### Record set:
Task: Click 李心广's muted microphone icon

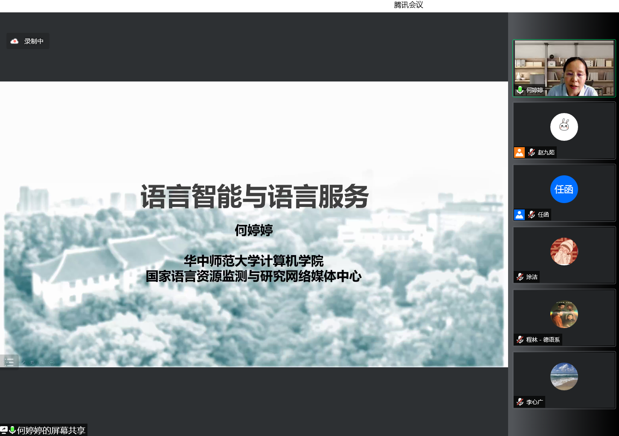Action: pos(520,402)
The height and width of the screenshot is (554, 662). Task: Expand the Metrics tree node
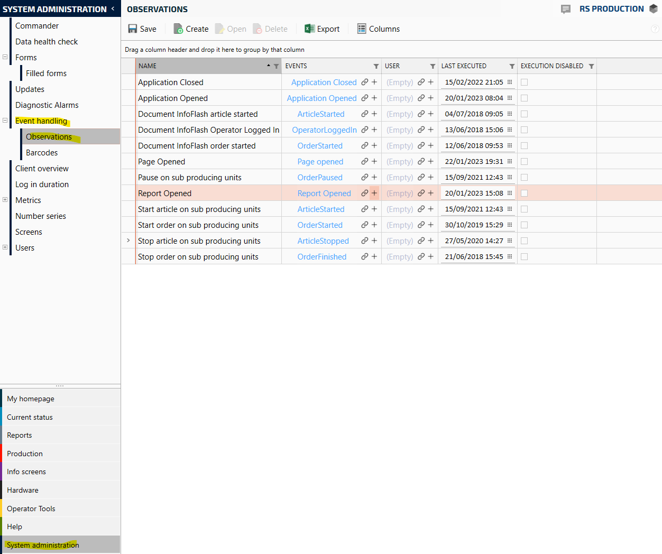5,200
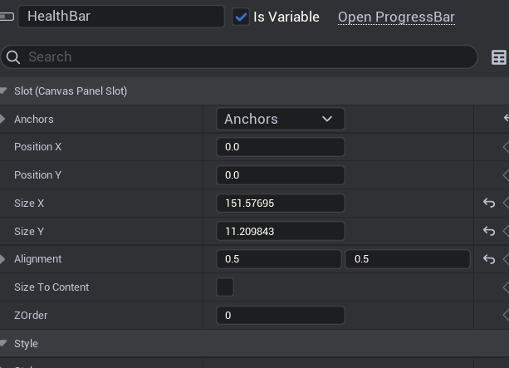Screen dimensions: 509x368
Task: Click the reset arrow for Alignment
Action: point(489,259)
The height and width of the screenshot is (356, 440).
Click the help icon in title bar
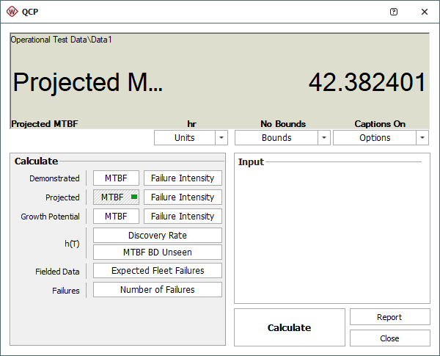pyautogui.click(x=394, y=12)
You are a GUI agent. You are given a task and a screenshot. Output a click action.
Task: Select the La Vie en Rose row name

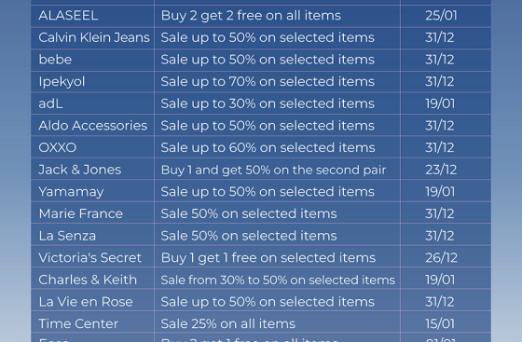coord(86,302)
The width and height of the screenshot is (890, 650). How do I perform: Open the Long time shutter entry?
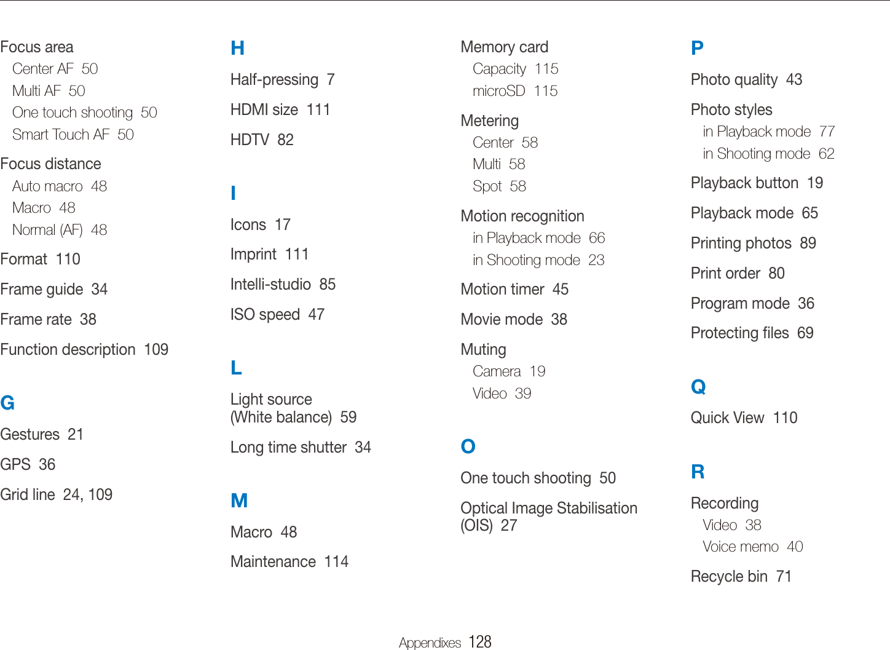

### About this exercise:
Give every entry again verbatim, with no pictures.

### Task solution:
Task: Click 李心广's muted microphone icon

Action: pos(520,402)
The height and width of the screenshot is (554, 662). Task: Expand the Metrics tree node
5,200
Screen dimensions: 509x368
Task: Click the reset arrow for Alignment
Action: point(489,259)
The height and width of the screenshot is (356, 440).
Click the help icon in title bar
pyautogui.click(x=394, y=12)
You are a GUI agent. You are given a task and a screenshot. Output a click action.
Task: Select the La Vie en Rose row name

coord(86,302)
The width and height of the screenshot is (890, 650). How do I perform: Open the Long time shutter entry?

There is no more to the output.